I run my 50g at about 2.5 - 3 bpm. As many on the forums will say, get the CO2 as high as you can without stressing the fish.


----------



## caymandiver75 (Sep 5, 2006)

dweebikus said:


> I run my 50g at about 2.5 - 3 bpm. As many on the forums will say, get the CO2 as high as you can without stressing the fish.


bpm or bps?


----------



## dweebikus (Jul 11, 2006)

bps, sorry


----------



## Hoppy (Dec 24, 2005)

caymandiver75 said:


> Yeah I have the paint ball cylinder. I just ordered a Solenoid Valve with power cable for the system so I can automate it with my lights. Just curious, but how do I test the ppm of CO2? All I have is the indicator that came with my CO2 system that has colored liquid, which I assume needs changed every few weeks or so. Today is the 1st day i'm leaving the CO2 on and when I left the house this morning it is bubbling at 1 per second. I guess if the indicator hasn't changed any then I will bump the rate up and see what happens.


Measuring CO2 levels in a Planted Tank is the standard method for checking how much CO2 you have in the water. It isn't very accurate, and it usually overstates how much CO2 you have. But, using this to get to about 20-30 ppm is a good starting point for slowly, a little bit every other day or even every week, raising the CO2 bubble rate until you see some sign of fish distress, such as fading colors, or swimming at the top gulping air. You have to check the fish often and carefully. If you see any such signs, reduce the bubble rate back to where you didn't see those signs. That will be the maximum you can have in your tank.
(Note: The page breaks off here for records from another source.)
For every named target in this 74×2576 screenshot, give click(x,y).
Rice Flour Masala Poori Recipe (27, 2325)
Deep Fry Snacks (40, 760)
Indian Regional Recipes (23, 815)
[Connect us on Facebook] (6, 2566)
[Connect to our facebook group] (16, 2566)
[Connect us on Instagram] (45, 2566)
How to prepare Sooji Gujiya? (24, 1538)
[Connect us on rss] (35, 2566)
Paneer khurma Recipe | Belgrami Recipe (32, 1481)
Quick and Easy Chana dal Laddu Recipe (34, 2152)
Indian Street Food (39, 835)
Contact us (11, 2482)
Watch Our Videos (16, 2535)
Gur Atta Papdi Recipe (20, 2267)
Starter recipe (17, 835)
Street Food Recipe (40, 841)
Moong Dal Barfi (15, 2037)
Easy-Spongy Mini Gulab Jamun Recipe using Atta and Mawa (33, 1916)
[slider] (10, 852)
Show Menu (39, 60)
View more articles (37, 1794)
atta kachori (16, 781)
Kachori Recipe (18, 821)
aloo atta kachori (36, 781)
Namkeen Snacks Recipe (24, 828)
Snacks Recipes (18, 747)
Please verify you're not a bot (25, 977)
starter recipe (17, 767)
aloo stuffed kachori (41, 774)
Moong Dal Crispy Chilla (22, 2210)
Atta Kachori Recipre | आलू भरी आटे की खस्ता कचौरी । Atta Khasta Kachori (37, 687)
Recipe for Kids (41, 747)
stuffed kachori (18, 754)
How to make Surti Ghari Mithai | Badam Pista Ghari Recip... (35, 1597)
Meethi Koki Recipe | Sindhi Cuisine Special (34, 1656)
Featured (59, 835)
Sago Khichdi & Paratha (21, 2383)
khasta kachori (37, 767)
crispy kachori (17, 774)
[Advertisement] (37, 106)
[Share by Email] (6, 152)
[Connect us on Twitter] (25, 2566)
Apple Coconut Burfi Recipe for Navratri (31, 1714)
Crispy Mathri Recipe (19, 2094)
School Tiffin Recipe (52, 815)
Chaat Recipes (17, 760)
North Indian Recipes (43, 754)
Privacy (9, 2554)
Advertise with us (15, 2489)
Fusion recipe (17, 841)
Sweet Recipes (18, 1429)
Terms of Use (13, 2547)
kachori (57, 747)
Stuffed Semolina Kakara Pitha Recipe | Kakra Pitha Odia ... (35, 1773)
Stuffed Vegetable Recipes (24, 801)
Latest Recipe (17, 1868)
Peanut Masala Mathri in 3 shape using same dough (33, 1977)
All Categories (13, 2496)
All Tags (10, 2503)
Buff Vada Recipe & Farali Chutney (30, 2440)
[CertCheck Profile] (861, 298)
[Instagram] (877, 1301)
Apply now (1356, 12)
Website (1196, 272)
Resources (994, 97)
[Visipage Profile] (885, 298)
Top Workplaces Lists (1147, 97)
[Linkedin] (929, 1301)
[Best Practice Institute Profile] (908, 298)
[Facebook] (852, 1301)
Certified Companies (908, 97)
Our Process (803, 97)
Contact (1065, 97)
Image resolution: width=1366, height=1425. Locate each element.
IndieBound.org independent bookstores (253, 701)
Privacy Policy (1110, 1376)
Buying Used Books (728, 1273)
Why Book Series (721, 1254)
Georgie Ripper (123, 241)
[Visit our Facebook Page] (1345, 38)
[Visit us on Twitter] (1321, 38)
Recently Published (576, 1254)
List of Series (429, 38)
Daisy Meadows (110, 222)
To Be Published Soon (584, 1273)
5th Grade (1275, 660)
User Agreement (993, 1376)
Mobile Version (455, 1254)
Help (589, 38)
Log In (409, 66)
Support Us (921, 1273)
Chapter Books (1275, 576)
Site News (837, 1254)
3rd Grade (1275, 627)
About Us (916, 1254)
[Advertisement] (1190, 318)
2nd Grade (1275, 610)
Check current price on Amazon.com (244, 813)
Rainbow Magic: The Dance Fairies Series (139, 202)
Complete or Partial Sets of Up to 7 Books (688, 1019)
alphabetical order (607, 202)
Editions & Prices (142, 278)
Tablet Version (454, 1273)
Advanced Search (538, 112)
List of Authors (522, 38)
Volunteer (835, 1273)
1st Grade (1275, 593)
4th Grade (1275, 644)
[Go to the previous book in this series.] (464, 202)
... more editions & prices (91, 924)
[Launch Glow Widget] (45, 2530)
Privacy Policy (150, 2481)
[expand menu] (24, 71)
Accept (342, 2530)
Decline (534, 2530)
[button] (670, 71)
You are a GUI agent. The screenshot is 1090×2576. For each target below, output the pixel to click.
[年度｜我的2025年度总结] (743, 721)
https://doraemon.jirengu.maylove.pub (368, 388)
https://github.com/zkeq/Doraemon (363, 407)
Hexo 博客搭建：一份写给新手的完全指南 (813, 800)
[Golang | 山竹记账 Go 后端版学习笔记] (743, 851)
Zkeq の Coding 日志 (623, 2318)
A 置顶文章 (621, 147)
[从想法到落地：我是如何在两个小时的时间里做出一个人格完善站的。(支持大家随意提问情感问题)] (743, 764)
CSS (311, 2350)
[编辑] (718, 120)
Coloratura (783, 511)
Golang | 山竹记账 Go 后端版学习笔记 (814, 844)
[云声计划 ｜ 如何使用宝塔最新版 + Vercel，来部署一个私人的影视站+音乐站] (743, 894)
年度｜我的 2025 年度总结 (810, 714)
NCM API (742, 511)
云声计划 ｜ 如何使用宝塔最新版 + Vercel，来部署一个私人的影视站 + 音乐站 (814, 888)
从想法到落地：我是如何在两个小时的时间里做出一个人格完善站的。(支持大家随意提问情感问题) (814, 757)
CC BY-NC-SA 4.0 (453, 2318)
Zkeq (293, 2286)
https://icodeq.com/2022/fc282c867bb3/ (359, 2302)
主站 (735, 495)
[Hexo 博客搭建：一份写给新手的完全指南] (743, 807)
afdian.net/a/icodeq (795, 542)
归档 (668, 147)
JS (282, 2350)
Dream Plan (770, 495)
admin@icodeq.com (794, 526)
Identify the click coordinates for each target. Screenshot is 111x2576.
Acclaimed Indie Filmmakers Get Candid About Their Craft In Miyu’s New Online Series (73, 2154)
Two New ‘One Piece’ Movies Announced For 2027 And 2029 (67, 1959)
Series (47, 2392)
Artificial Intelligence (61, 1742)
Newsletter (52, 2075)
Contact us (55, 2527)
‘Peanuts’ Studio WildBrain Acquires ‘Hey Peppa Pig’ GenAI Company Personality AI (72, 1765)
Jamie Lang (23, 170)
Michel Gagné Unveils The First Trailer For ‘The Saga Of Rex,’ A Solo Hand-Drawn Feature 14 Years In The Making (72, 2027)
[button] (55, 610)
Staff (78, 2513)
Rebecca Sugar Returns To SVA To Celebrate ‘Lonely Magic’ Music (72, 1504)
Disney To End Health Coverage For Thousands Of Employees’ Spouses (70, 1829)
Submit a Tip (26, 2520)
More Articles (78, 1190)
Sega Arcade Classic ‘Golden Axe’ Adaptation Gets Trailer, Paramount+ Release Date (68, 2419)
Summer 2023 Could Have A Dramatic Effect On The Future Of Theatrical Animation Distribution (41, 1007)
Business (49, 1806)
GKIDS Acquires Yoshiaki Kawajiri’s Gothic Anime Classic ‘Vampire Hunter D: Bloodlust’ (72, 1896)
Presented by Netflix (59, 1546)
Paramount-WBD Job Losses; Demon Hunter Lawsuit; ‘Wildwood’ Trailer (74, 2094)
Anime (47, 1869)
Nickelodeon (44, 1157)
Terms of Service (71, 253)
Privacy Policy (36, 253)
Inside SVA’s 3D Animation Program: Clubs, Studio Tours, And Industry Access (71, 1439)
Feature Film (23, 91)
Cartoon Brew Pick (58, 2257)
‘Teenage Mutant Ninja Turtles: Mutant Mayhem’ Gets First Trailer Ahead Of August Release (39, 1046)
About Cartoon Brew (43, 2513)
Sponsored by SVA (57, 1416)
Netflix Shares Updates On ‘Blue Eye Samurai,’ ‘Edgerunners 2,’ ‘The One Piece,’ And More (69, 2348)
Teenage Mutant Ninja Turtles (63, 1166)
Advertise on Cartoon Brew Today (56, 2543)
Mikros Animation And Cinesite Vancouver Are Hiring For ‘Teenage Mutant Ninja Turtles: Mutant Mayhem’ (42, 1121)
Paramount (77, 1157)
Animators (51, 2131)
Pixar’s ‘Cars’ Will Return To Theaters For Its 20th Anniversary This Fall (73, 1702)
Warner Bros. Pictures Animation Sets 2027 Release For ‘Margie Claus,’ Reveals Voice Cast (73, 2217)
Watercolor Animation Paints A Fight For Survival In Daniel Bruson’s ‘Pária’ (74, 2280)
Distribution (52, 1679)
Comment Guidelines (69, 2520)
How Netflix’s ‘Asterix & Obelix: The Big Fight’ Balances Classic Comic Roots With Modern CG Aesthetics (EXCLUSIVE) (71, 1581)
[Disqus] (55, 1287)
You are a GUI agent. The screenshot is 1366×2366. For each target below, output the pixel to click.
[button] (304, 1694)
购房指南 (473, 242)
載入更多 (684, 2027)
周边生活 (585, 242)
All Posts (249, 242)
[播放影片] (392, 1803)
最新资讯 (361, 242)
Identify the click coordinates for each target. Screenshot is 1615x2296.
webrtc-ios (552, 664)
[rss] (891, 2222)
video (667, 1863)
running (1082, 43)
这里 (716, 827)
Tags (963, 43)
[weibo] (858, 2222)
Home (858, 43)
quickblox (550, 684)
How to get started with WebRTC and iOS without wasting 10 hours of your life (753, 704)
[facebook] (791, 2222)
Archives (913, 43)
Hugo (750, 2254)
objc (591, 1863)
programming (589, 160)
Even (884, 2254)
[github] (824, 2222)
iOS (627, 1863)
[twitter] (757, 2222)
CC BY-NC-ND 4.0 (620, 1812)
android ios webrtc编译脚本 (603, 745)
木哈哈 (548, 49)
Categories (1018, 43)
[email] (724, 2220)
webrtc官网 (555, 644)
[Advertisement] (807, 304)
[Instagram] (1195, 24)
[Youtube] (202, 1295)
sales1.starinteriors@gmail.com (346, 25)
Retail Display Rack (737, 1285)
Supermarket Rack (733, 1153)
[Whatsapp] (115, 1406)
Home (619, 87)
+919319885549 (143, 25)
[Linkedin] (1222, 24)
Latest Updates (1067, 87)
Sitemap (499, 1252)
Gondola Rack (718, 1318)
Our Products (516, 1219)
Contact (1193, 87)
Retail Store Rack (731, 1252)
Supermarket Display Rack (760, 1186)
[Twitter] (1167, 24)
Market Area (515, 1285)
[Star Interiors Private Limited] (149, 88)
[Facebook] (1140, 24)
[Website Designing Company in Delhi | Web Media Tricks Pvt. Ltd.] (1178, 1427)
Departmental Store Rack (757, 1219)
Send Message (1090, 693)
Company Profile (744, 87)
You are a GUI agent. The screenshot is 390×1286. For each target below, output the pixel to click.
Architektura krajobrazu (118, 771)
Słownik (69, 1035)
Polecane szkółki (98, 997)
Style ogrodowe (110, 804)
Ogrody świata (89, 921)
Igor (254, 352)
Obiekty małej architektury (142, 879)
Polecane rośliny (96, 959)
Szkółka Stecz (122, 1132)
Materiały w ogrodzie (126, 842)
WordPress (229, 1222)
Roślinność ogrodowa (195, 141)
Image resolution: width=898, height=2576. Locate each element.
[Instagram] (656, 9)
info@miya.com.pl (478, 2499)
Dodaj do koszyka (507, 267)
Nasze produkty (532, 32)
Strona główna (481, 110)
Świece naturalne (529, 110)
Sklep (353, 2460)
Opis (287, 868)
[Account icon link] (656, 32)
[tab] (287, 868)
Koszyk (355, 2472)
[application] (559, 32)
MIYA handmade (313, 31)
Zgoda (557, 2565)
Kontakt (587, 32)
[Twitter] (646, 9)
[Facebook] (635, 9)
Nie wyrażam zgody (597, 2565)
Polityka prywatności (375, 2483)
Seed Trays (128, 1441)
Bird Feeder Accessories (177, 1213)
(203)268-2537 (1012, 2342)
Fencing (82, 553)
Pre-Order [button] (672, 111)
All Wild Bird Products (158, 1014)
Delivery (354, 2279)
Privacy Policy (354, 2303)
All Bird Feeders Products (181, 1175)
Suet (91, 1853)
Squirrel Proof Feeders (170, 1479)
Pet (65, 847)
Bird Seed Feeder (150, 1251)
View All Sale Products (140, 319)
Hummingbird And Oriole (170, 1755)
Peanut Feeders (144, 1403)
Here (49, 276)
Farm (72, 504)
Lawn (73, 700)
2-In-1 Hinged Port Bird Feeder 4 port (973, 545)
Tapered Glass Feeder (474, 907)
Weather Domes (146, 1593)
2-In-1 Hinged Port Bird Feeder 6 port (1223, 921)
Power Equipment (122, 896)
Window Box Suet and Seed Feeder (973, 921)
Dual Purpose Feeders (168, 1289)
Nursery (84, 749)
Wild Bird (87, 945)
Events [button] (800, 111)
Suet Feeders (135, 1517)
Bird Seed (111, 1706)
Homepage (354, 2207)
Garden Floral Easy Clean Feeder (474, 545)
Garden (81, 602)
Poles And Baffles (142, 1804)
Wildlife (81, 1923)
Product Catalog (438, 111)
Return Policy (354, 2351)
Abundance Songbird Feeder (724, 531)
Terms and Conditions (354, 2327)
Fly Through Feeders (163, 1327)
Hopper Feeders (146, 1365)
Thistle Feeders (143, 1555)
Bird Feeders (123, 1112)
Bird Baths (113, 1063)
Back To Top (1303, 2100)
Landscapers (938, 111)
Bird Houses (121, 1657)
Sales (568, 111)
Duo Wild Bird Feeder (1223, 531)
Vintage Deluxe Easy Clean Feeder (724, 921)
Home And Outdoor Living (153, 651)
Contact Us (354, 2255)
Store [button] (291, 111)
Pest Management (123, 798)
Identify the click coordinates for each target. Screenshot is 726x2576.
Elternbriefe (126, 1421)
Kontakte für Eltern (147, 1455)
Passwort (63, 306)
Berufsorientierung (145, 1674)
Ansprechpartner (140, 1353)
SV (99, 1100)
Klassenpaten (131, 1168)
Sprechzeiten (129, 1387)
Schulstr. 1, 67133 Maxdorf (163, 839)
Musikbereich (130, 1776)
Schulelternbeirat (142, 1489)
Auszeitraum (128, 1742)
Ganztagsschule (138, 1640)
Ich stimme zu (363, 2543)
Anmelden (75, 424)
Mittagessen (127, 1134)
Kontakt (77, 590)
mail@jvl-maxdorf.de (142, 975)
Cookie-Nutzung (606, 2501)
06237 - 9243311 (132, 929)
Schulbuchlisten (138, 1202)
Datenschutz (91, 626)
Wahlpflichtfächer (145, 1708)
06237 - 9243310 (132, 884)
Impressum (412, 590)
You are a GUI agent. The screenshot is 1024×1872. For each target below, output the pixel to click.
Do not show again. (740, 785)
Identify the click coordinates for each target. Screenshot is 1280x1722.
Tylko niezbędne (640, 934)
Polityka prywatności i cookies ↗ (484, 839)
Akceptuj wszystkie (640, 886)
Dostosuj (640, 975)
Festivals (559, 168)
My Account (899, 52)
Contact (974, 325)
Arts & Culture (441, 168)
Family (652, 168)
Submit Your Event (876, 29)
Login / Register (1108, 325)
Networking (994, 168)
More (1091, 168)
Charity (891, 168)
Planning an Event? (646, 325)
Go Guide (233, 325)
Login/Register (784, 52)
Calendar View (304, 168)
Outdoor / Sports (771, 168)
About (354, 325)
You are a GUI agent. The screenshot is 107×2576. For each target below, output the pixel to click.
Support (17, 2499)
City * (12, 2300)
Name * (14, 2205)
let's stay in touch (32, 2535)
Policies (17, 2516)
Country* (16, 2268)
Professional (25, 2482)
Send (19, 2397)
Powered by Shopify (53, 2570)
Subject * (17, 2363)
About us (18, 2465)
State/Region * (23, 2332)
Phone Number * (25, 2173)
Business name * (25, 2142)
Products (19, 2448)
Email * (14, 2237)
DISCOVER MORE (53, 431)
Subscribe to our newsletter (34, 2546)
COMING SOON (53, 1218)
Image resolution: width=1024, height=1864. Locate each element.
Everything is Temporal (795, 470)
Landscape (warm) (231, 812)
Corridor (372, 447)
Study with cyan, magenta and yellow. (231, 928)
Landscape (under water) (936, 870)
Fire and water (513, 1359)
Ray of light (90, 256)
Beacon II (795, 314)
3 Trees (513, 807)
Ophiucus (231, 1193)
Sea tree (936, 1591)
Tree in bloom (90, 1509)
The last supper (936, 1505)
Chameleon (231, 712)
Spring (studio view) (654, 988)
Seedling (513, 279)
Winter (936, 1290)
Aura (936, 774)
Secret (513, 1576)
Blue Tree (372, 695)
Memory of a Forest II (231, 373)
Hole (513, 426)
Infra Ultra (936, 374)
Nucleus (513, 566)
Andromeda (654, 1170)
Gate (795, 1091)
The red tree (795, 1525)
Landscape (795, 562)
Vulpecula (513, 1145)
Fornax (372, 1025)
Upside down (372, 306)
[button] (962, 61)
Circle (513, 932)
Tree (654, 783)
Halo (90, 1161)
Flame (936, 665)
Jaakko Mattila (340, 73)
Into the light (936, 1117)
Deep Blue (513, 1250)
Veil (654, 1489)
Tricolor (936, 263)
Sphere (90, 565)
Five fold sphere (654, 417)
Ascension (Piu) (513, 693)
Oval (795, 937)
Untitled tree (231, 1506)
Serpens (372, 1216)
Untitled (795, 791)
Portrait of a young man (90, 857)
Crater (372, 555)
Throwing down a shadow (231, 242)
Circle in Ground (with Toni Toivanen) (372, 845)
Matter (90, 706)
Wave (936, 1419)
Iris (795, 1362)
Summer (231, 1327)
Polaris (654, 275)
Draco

Usually you can run a blt less than this and still do fine.


----------



## caymandiver75 (Sep 5, 2006)

Hoppy said:


> Measuring CO2 levels in a Planted Tank is the standard method for checking how much CO2 you have in the water. It isn't very accurate, and it usually overstates how much CO2 you have. But, using this to get to about 20-30 ppm is a good starting point for slowly, a little bit every other day or even every week, raising the CO2 bubble rate until you see some sign of fish distress, such as fading colors, or swimming at the top gulping air. You have to check the fish often and carefully. If you see any such signs, reduce the bubble rate back to where you didn't see those signs. That will be the maximum you can have in your tank. Usually you can run a blt less than this and still do fine.


Excellent article! Thanks. Ill be testing my KH very soon and use that calculator to see what ppm I have of C02.


----------



## saint27 (Apr 27, 2006)

and I was waiting for Rex to Chime back in.


----------